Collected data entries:
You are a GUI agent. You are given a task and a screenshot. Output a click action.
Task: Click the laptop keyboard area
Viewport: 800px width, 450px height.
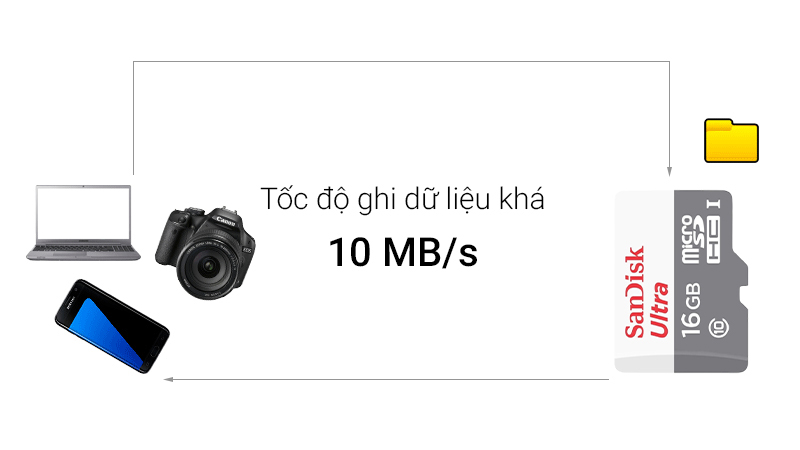(x=84, y=248)
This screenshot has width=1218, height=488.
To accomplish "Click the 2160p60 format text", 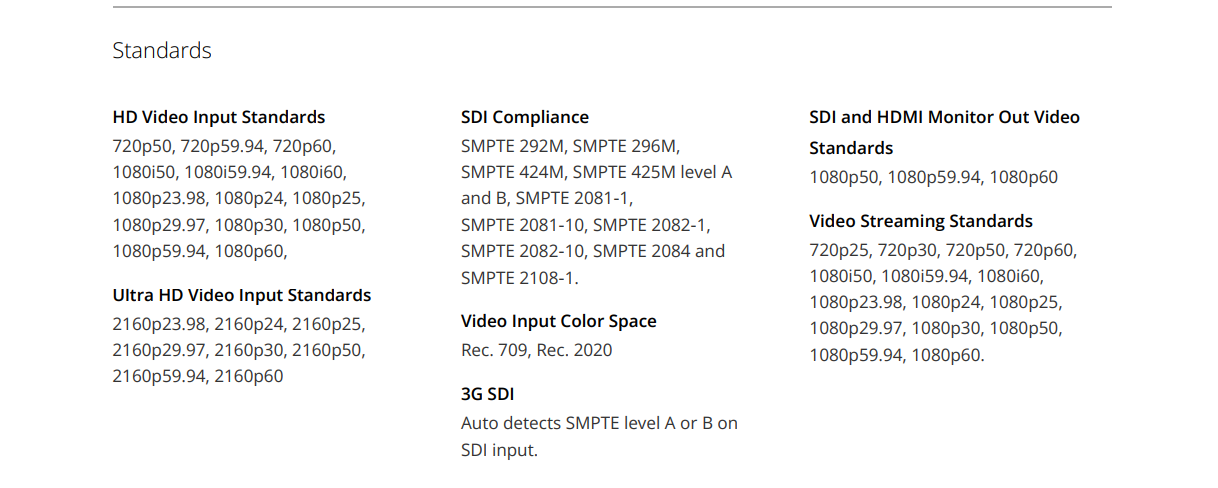I will [x=249, y=376].
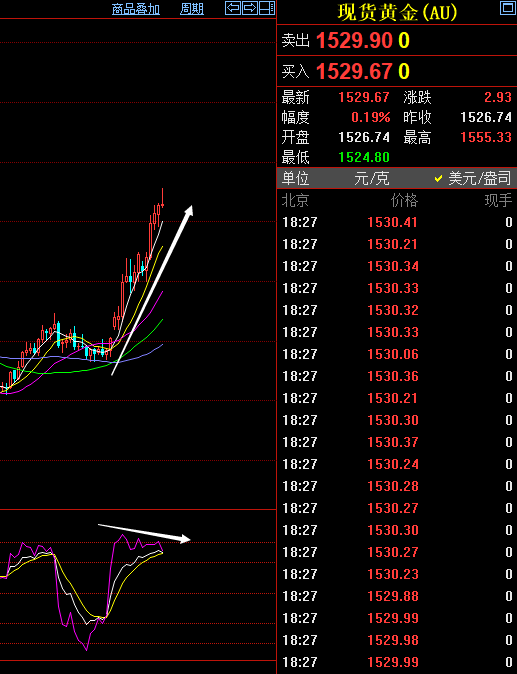Image resolution: width=517 pixels, height=674 pixels.
Task: Click the 买入 price 1529.67
Action: pyautogui.click(x=354, y=71)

* **Exercise**: In how many lines of the data does the string "screenshot" occur? Answer with the number and nothing else.

* **Written answer**: 2